Counterinsurgency tactics are much better. Working closely with Iraqi partners, we are trying to provide security to civilian populations. Previous tendencies were to concentrate Americans at large forward operating bases and patrol in rapid, "drive-by" fashion. Our weekly numbers of joint patrols tripled early in the "surge" and remain high. U.S. and Iraqi security forces have widely adopted the extensive use of sand berms, concrete barriers and vehicle checkpoints in the tensest areas, further reducing fatalities.

Iraqi forces are improving. This finding admittedly must be more hedged than the first two. While U.S. forces are more satisfied than before with the collaboration they receive from Iraqis, huge problems remain. Most commanders of Iraqi battalions (perhaps three-quarters in the Baghdad area) are judged to be relatively dependable today by American counterparts, but we do not know how they would behave if U.S. forces left. And while the interior and defense ministries have approved firing some commanders who have been guilty of clear bias or corruption, they still protect Shiite militias. They also often interfere with the hiring of security forces, particularly in Sunni regions such as Anbar. It is for such reasons that bold ideas for shaking up Iraq's politics need to be taken very seriously this fall -- ranging from holding new elections to convening a major regional peace conference to considering a soft partition model for the country. [Just a suggestion, of course: Iraq does not belong to us; and we wouldn't want anyone to think that their government is nothing more than an American-backed puppet regime that we can manipulate like Silly Putty.]

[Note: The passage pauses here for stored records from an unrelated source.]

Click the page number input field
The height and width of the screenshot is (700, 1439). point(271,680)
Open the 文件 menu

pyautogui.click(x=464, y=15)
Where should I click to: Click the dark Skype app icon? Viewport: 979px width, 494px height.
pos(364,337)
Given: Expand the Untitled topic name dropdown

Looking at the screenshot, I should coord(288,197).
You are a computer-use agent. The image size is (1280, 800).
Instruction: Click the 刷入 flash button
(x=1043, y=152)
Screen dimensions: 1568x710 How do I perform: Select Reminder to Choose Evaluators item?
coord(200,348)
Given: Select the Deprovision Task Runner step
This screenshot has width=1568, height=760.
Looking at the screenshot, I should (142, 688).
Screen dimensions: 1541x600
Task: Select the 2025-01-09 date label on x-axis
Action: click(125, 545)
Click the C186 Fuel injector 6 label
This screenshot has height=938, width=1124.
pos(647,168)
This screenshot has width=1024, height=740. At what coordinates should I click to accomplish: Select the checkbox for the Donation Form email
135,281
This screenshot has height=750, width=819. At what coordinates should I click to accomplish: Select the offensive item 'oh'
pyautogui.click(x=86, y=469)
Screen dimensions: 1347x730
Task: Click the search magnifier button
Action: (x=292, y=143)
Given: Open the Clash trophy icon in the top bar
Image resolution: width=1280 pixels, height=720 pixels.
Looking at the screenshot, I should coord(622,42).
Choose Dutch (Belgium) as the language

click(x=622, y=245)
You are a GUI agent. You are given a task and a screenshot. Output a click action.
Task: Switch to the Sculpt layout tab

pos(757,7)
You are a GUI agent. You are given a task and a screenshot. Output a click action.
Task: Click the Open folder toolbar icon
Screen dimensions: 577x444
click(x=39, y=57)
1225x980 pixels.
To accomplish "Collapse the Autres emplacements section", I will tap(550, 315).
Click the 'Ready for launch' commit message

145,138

Economic reconstruction is improving. Militarily embedded provincial reconstruction teams now make our development specialists more effective by providing protection in the field. We are also placing greater focus on small-scale efforts rather than on massive infrastructure projects that are particularly vulnerable to single-point failures and thus sabotage [a definite sign that The Surge is working!].

Iraqi resources are starting to flow from Baghdad to at least some provincial governments, fostering reconstruction and helping local politicians work together for the good of their constituents. We saw evidence of such cooperation across sectarian lines in Hilla, Nineveh and Baghdad provinces, among other places.

I don't know about you, but I'm convinced. These guys really went to extraordinary lengths to assess "The Surge's" success without relying for information solely on the same people who are paid to carry out and support "The Surge."